The day the stars came out for E3.

"You have arrived."

So intoned the sat-nav in Eurogamer's rental car, over and over, as we circled the Galen Center looking for parking in advance of yesterday's Microsoft press conference. We laughed and made jokes about what big deals we were.

By the end of the day, as we pulled up at a theatre on Wilshire where a party was being held for DJ Hero, the phrase had taken on a different meaning. In the course of three press conferences, we'd laid eyes on Pete Sampras, Pele, Steven Spielberg, James Cameron, Ringo Starr and Paul McCartney. In a couple of hours, we'd watch Eminem and Jay-Z take to the stage.

It's an amazing roll call by any standards. Two of the greatest living sportsmen, hip-hop's two biggest stars, two of Hollywood's richest directors, and the actual surviving Beatles. And they were all promoting videogames.

The sat-nav might as well have been addressing the whole industry. "You have arrived." Haven't we just.

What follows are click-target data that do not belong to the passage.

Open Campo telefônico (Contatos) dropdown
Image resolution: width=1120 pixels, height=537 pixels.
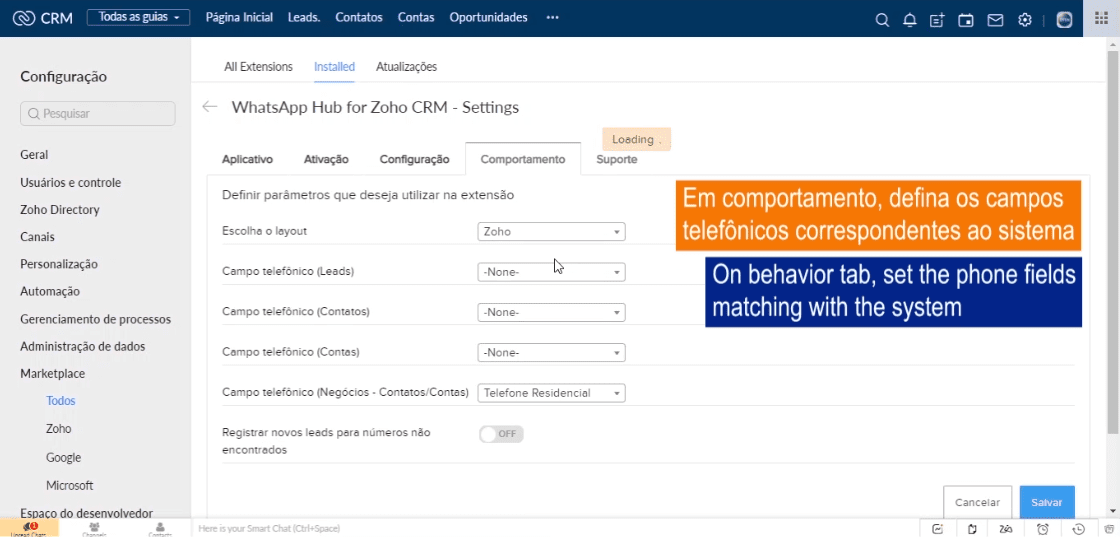pyautogui.click(x=551, y=312)
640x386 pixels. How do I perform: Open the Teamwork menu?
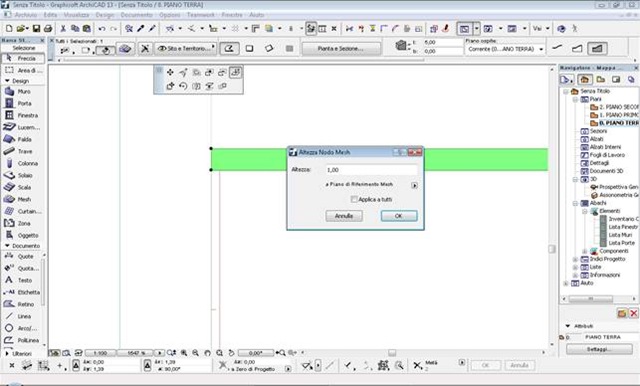point(201,15)
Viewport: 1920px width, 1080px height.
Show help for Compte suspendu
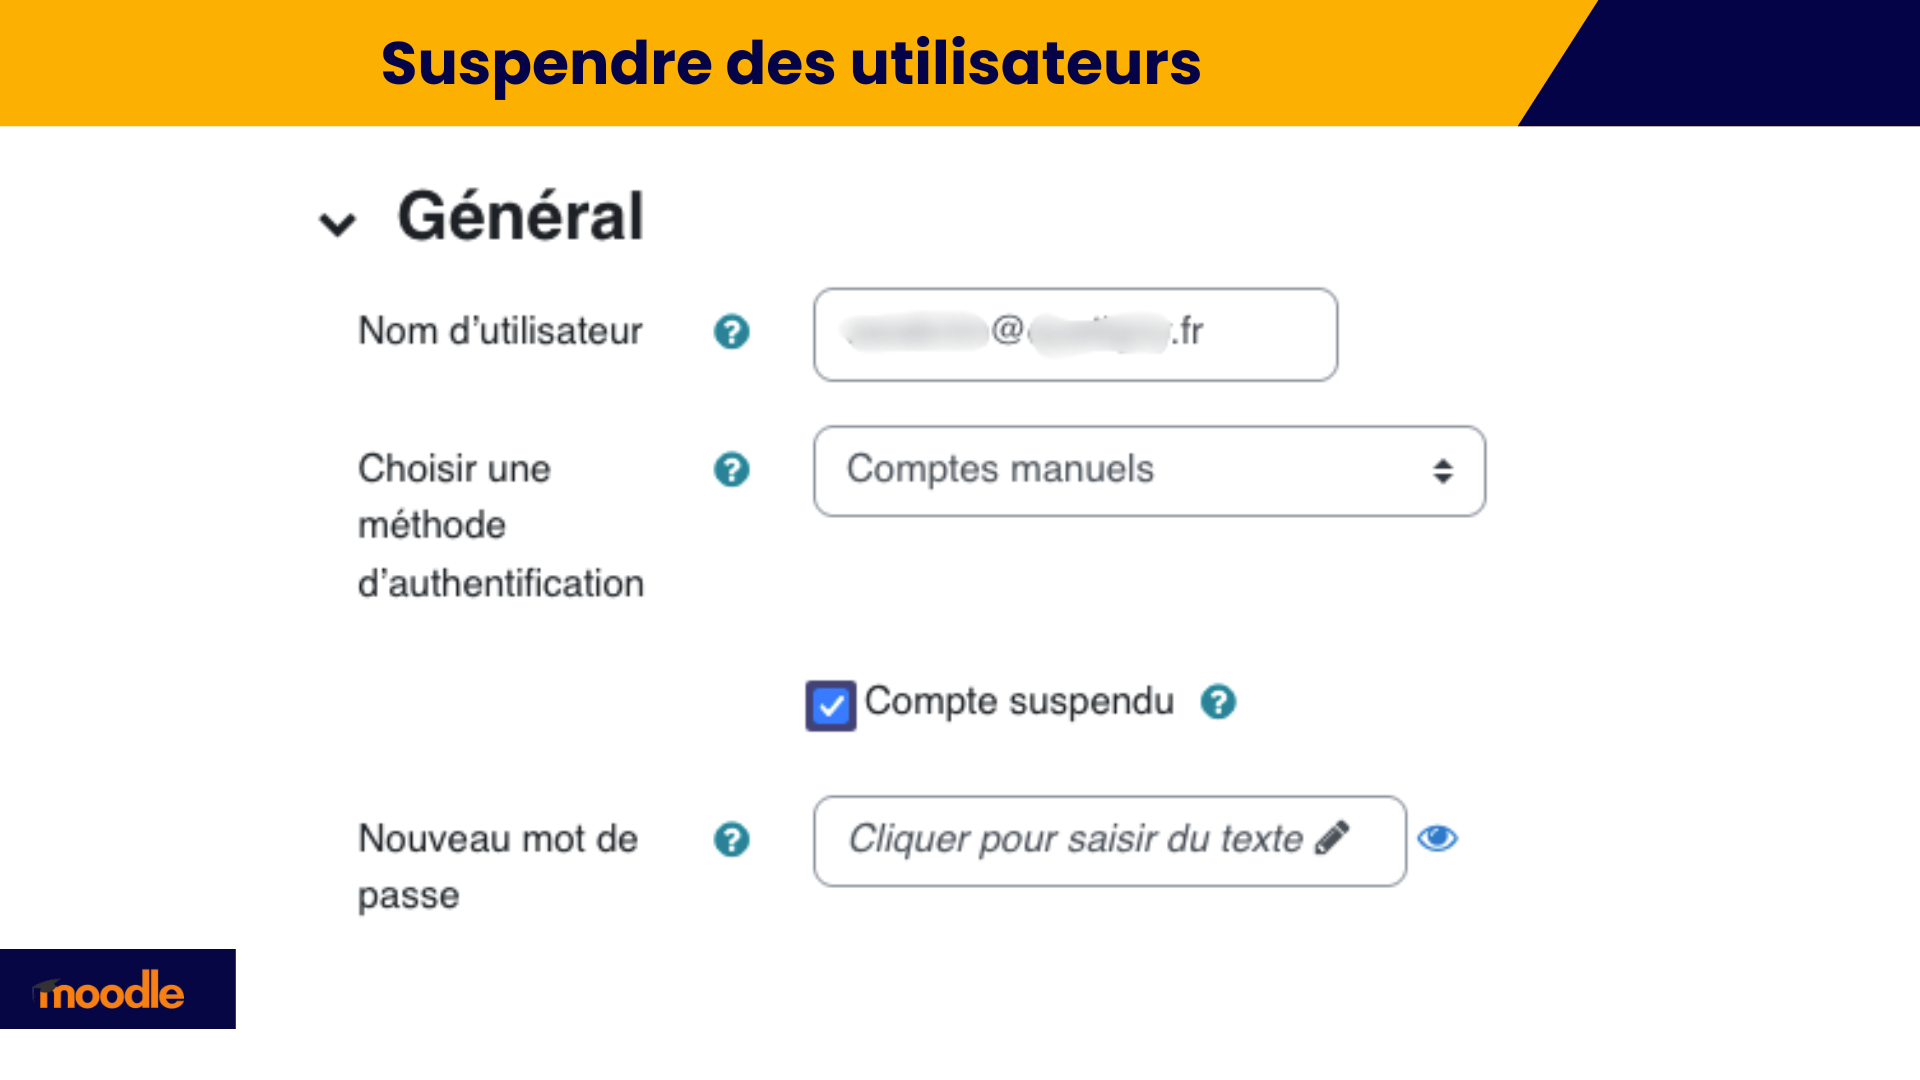(x=1218, y=702)
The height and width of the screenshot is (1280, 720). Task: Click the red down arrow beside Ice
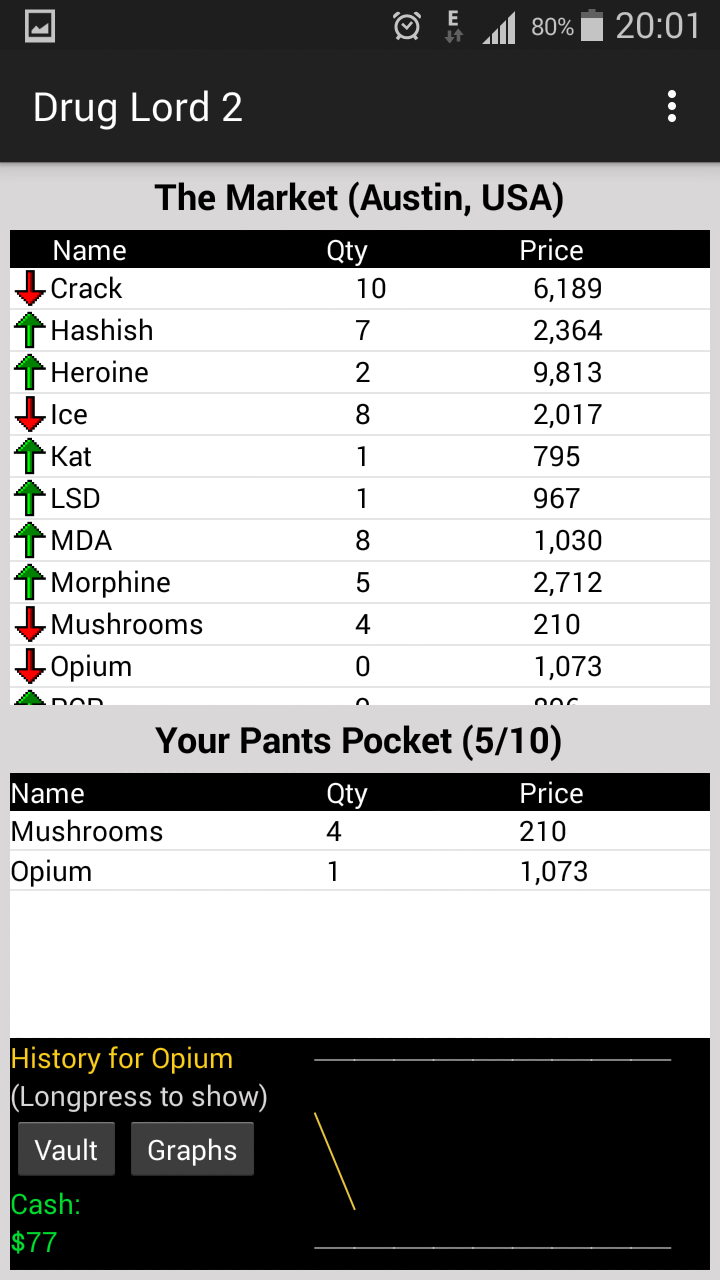pyautogui.click(x=30, y=414)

Of course, they all turned up for different reasons, and some of them, presumably, for fat paycheques. The pair of retired sports stars phoned it in amiably enough, Pete Sampras for EA Sports' Grand Slam Tennis, Pele for Ubisoft's kids' football adventure for Wii, Academy of Champions. Notwithstanding the stature of these two greats, there was nothing exceptional about their appearances - this sort of thing goes all the way back to Madden and beyond. The relationship between sports and videogames is a straightforward, old and well-rehearsed one. You scratch my back and I'll star on your cover.

For the music stars, it's more a matter of necessity. Gaming's late and loud arrival in the world of pop comes just in the nick of time, as a record business hobbled by piracy desperately seeks new ways to sell to new audiences. Elder statesmen Starr and McCartney could barely contain their disgust - "The game... is good," muttered the drummer through gritted teeth - but they turned up anyway.

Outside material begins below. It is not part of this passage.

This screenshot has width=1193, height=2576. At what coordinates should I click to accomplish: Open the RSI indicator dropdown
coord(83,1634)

The rappers were more pragmatic. Jay-Z honoured this corporate gig with a blistering, breathless set and a deadpan plug. "DJ Hero, out in October," he said in a rare gap between tunes. "They didn't pay me to say that. I just felt compelled." Eminem just felt unwell, by the look of him.

But it was the two technocrat film directors' appearances that were the most significant. There's been talk of convergence between film and games for years, but the giant Cameron, in his rambling address during the Ubisoft presser, revealed that the moment has finally come. His designers and Ubisoft's have been sharing and swapping assets for Avatar, and Ubisoft has created 100 shots for his movie. Film-making, digital film-making at least, can no longer afford to separate itself from games, and the two media will make the step into stereoscopic 3D together with Avatar.

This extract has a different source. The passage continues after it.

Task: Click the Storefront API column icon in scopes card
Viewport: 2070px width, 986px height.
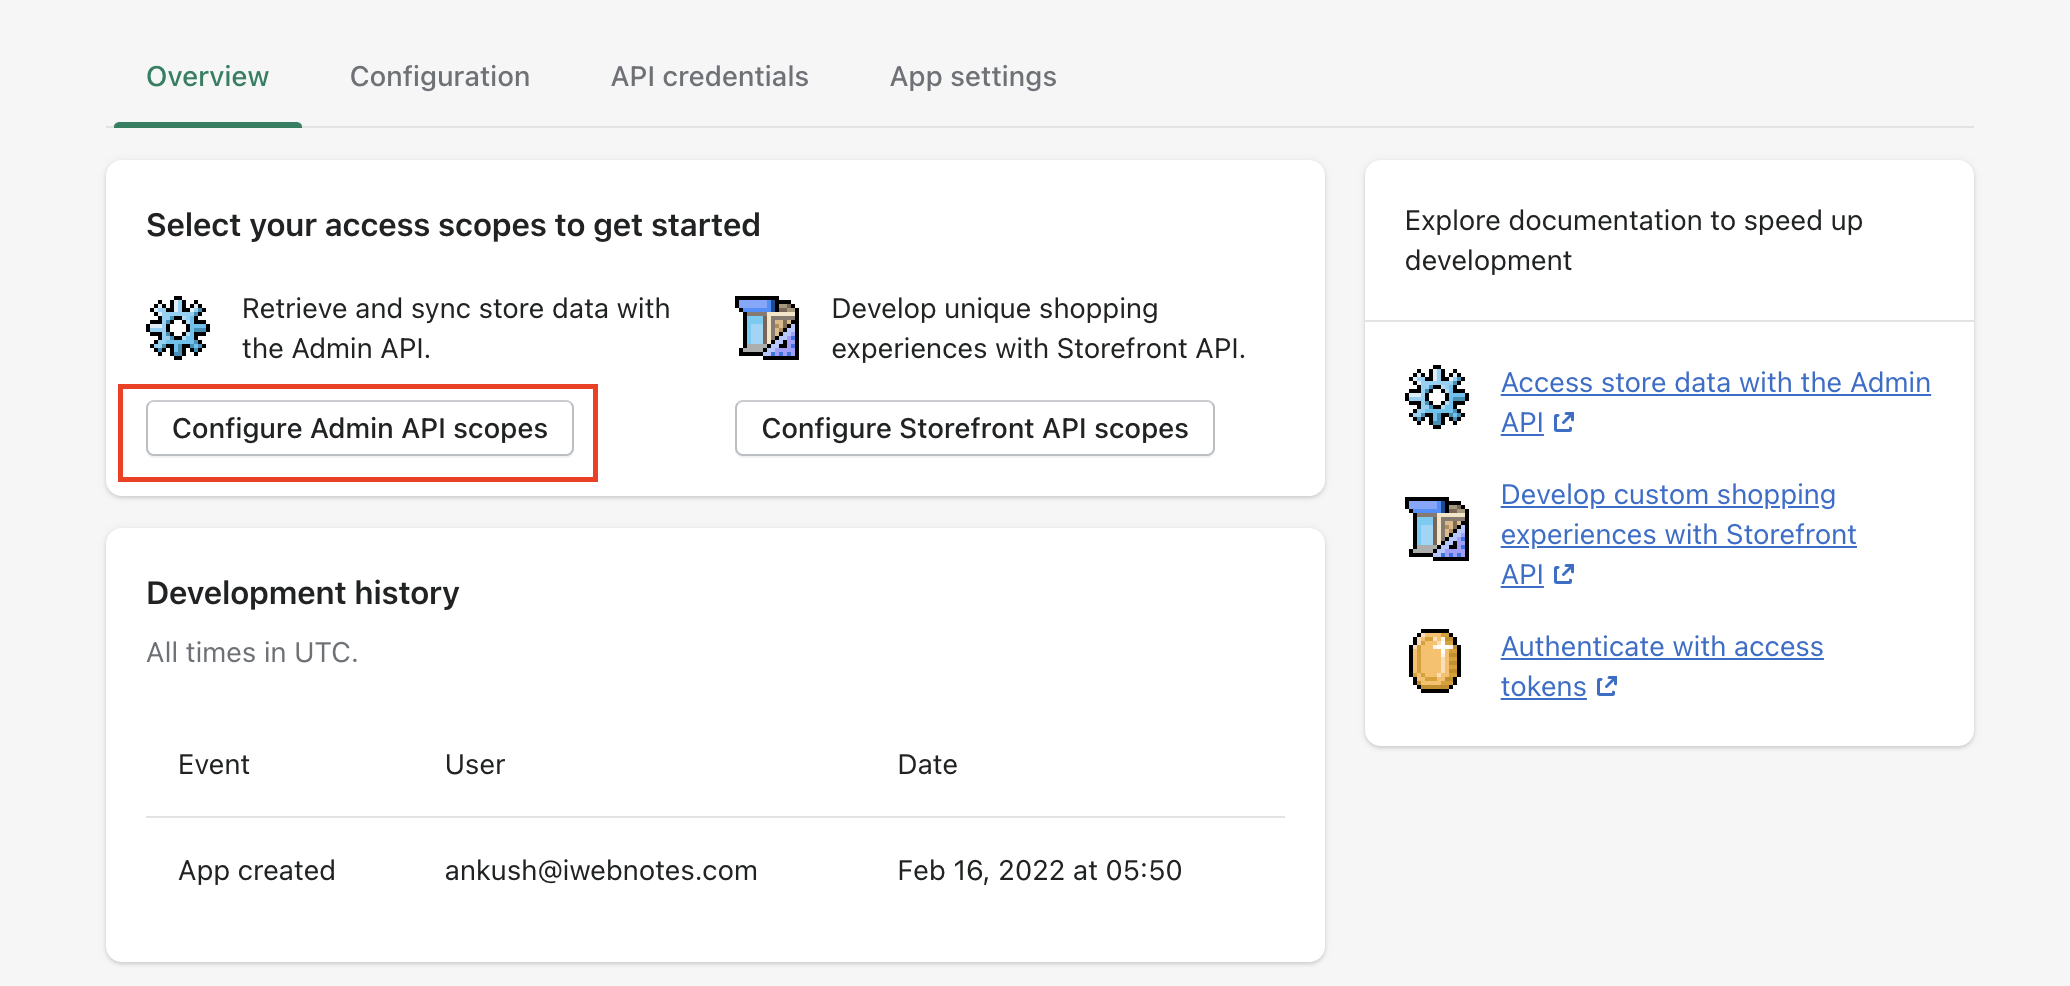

Meanwhile, Spielberg coming out for Project Natal was a huge coup for Microsoft, and a soft slap for Nintendo whose Wii the director has praised, made Boom Blox for, but never actually endorsed. It was about much more than one-upmanship, however - you sensed that Spielberg's excitement at the potential of the new technology was genuine, and this great populist's instincts should never be underestimated.

The fact is, even in woeful economic conditions, games are making lots of money and taking up lots of people's time. The other entertainment industries are being drawn in like moths to the flame. There's nowhere better to take the mood of showbusiness than Los Angeles, and yesterday showbusiness gave games a ringing endorsement. You could almost feel the ground shifting. E3 2009 couldn't have got off to a better start.

Oh, and another thing: of the eight megastars who turned out today, only one, Cameron, was backing a game that you play with a regular controller.